[CONSIGNES]
a) Dans l'extrait, quelle traduction française est donnée de la formule « Oculos habent et non videbunt » ?
b) Recopiez à l'identique l'extrait, depuis les mots « Mme du DEFFANT » jusqu'aux mots « et non audient. » inclus.

Lettre "O"
OA->OL   OM->OP
OQ->OS   OT->OV

[OA->OL]

O ALTITUDO !
O profondeur !
« O profondeur de la science, de la sagesse, de la richesse de Dieu ! »
Pour peu qu'on veuille réfléchir sur les opérations de son esprit, ses facultés, sa mémoire, on s'écrie, comme au sujet des plus hauts mystères du christianisme : O inexplicables, ô mystérieuses profondeurs ! o altitudo !
FRAYSSINOUS
Comment le roi de Prusse ne peut-il pas trouver la vie délicieuse ? Ne devrait-on pas désirer d'être éternel, quand on réunit tant de grands avantages et tant de différents bonheurs ? O altitudo !...
Mme du DEFFANT
A d'Alembert
On ne peut se faire une idée du mot liberté appliqué à la volonté ; il faut la considérer comme un mystère, s'écrier avec saint Paul : O altitudo ! convenir que la théologie seule peut discourir sur une pareille matière, et qu'un traité philosophique de la liberté ne serait qu'un traité des effets sans cause.
HELVÉTIUS

OCULOS HABENT ET NON VIDEBUNT
Ils ont des yeux, et ne verront point.
VOIR Manus habent, et non palpabunt.
Nous tâchons de nous instruire nous-mêmes, en interprétant les maîtres pour notre siècle, en évoquant avec d'autres chercheurs les vérités ensevelies sous leur suaire, et nous n'écrivons pas pour ceux qui ressemblent aux idoles dont le Psalmiste a dit : Oculos habent, et non videbunt ; aures habent, et non audient.
Amédée DE CÉSENA
Il y a des hommes véritablement aveugles qui ne voient rien par le coeur ni par la pensée, qui ne voient que des yeux du corps. Si vous leur dites que d'anciennes sociétés sont détruites, ils ne vous comprendront pas, et se riront de vous, parce qu'ils voient de tous côtés des champs cultivés, des maisons et des villes remplies d'hommes. Que dire à ces aveugles, sinon : Oculos habentes, non videtis.

Extrait du jeu de données:
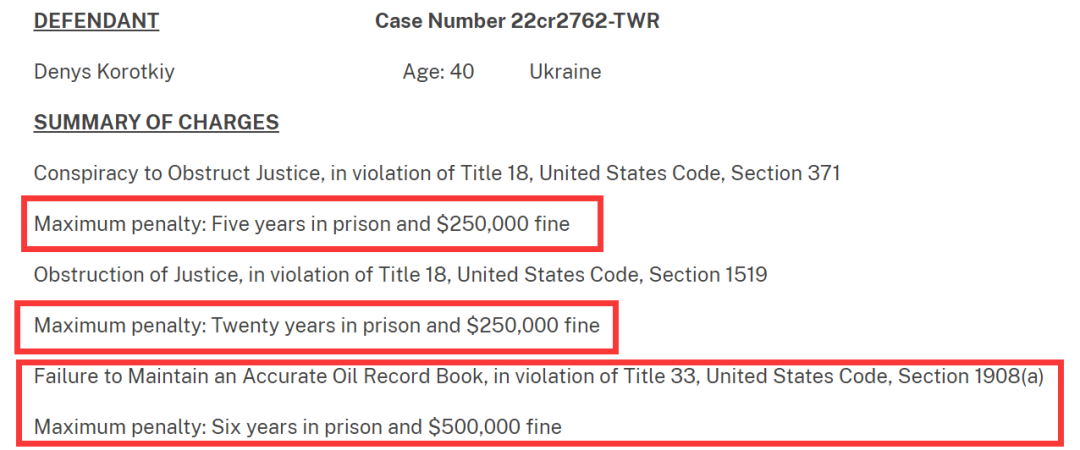Click the $500,000 fine amount

(x=474, y=427)
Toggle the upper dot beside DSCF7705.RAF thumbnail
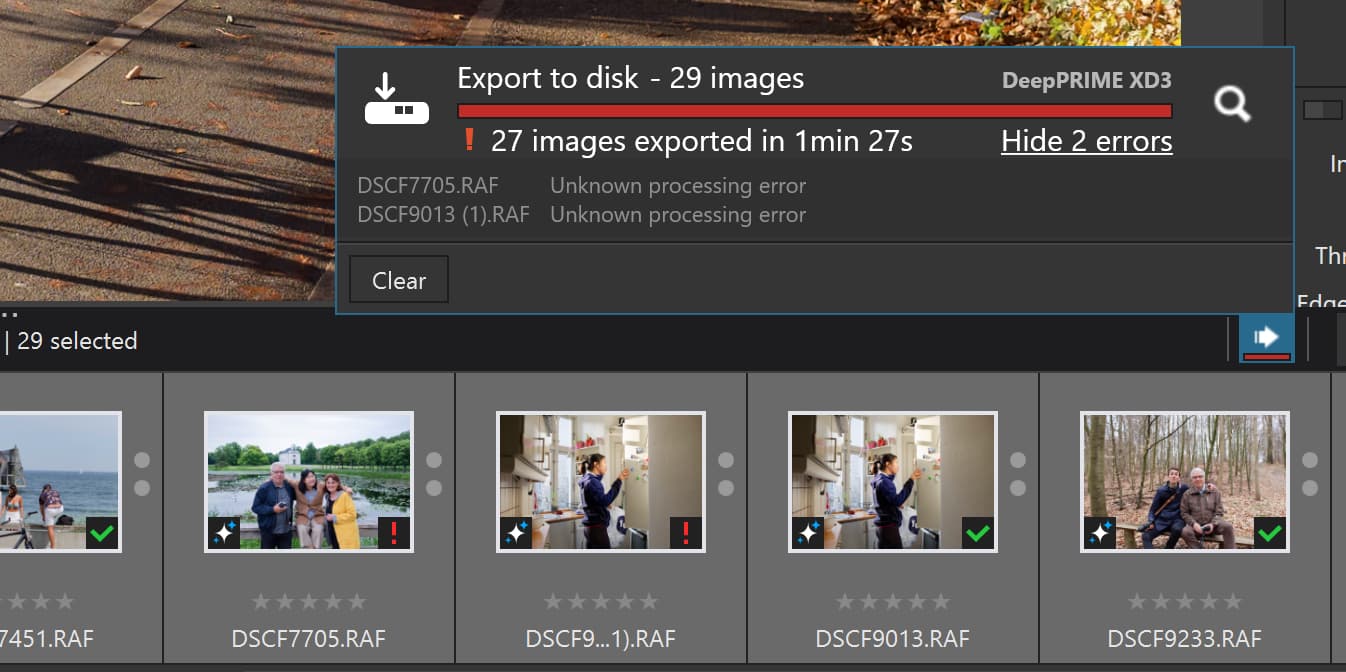1346x672 pixels. click(x=434, y=460)
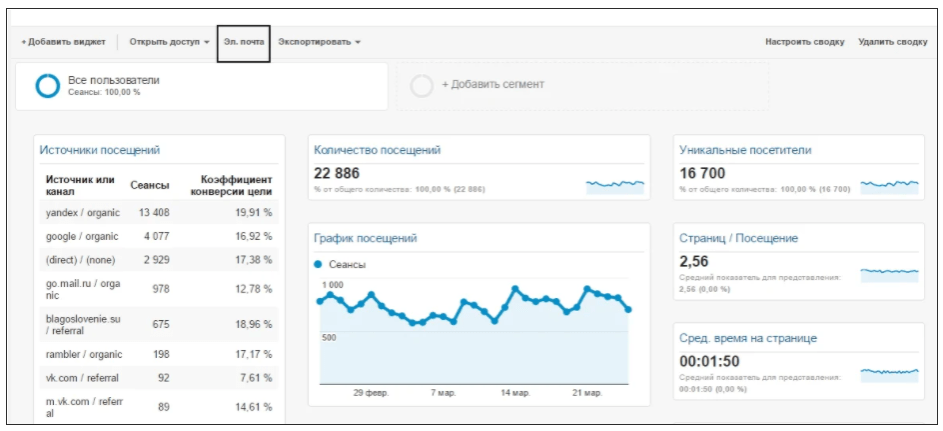
Task: Select the yandex / organic table row
Action: 158,212
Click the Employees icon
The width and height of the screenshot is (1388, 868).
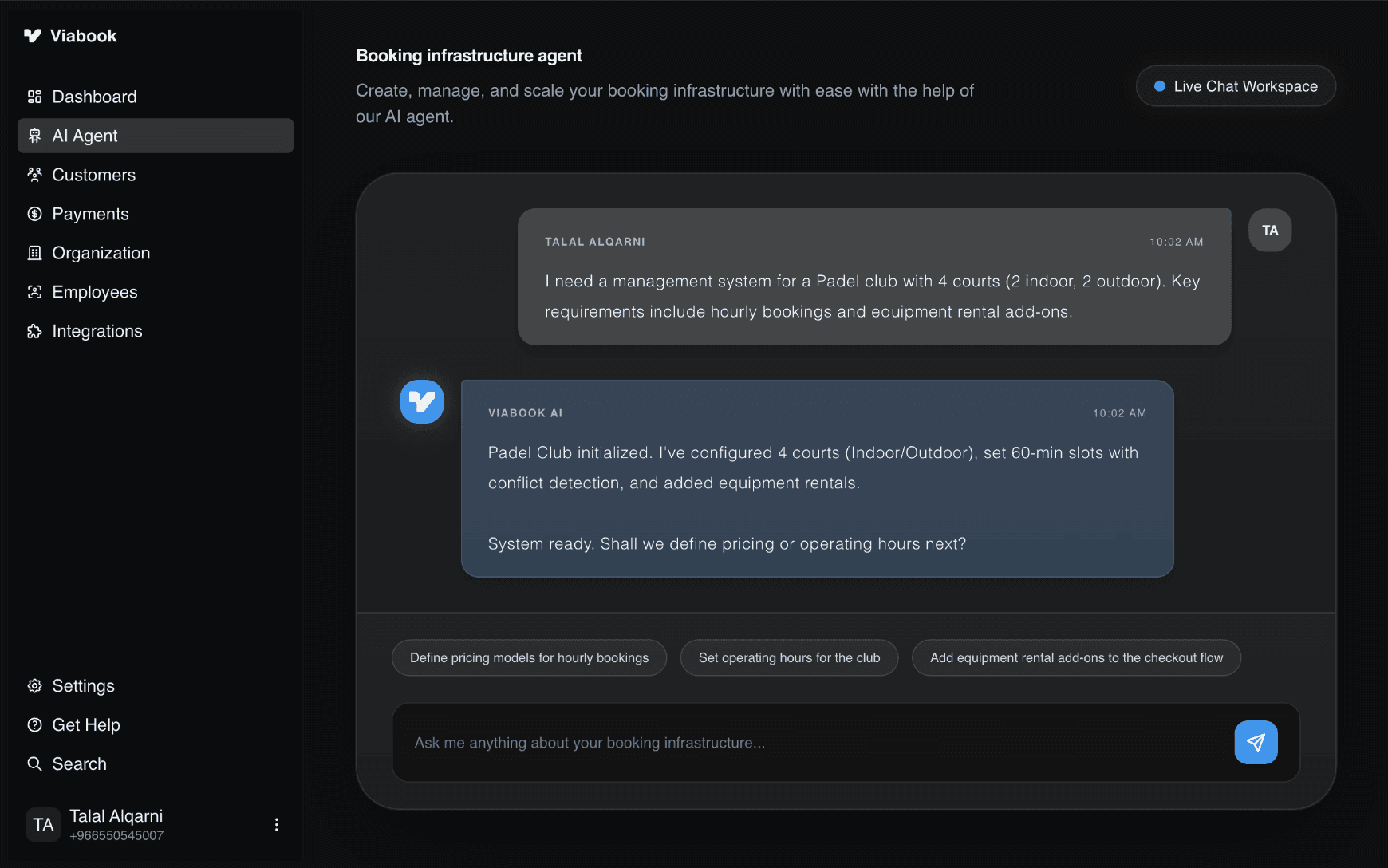34,292

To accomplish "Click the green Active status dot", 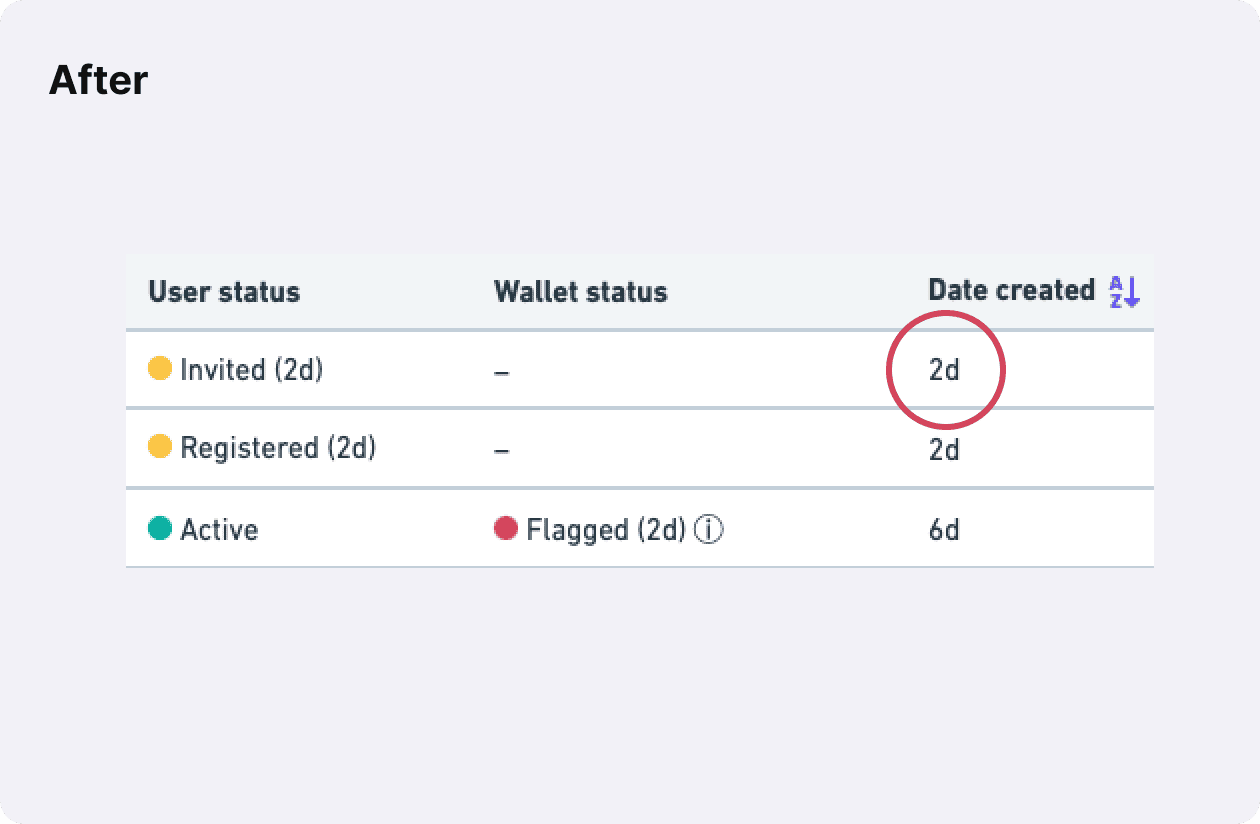I will [160, 528].
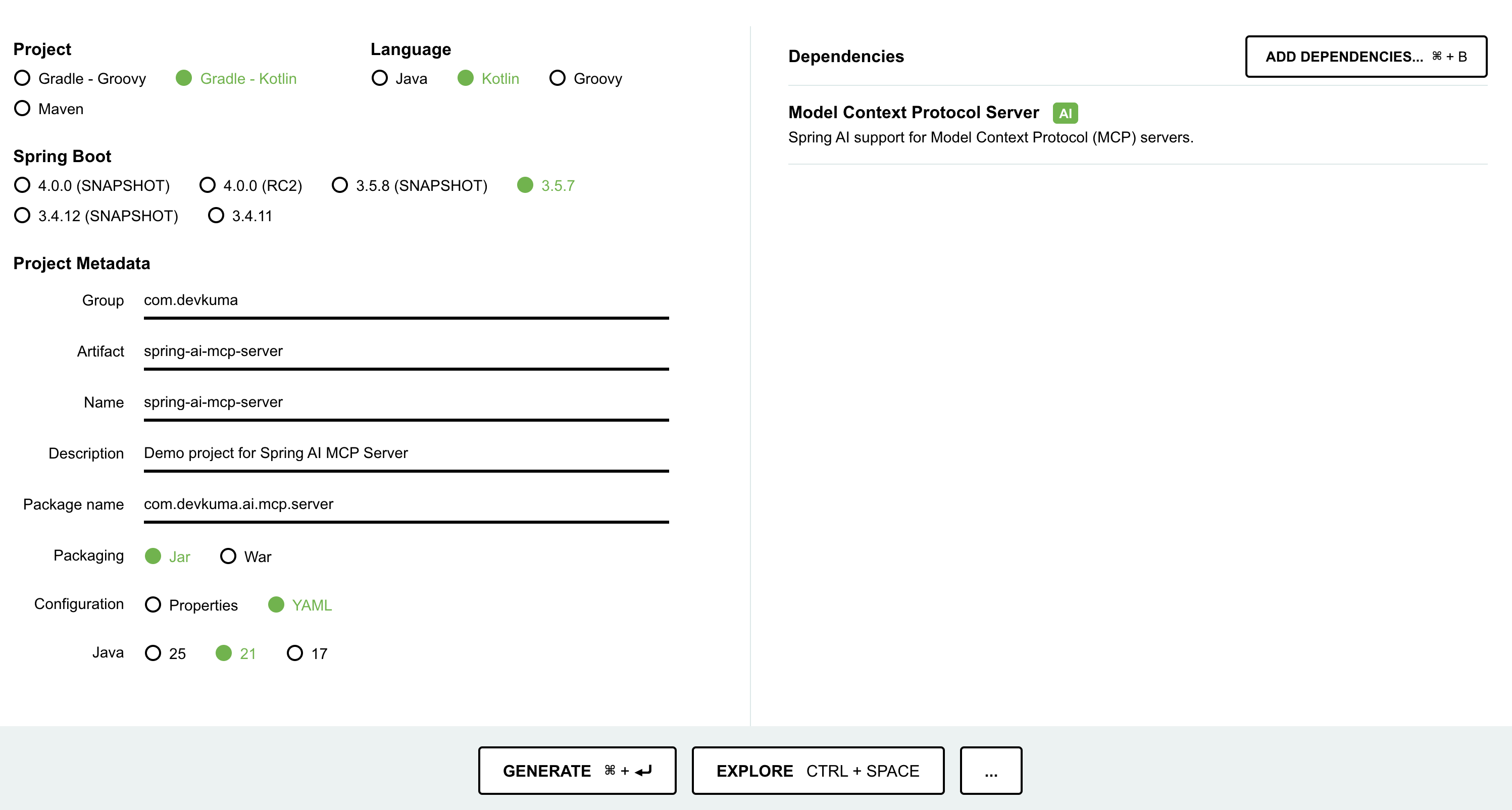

[RÉPONSES ATTENDUES]
a) Ils ont des yeux, et ne verront point.

b)
Mme du DEFFANT
A d'Alembert
On ne peut se faire une idée du mot liberté appliqué à la volonté ; il faut la considérer comme un mystère, s'écrier avec saint Paul : O altitudo ! convenir que la théologie seule peut discourir sur une pareille matière, et qu'un traité philosophique de la liberté ne serait qu'un traité des effets sans cause.
HELVÉTIUS

OCULOS HABENT ET NON VIDEBUNT
Ils ont des yeux, et ne verront point.
VOIR Manus habent, et non palpabunt.
Nous tâchons de nous instruire nous-mêmes, en interprétant les maîtres pour notre siècle, en évoquant avec d'autres chercheurs les vérités ensevelies sous leur suaire, et nous n'écrivons pas pour ceux qui ressemblent aux idoles dont le Psalmiste a dit : Oculos habent, et non videbunt ; aures habent, et non audient.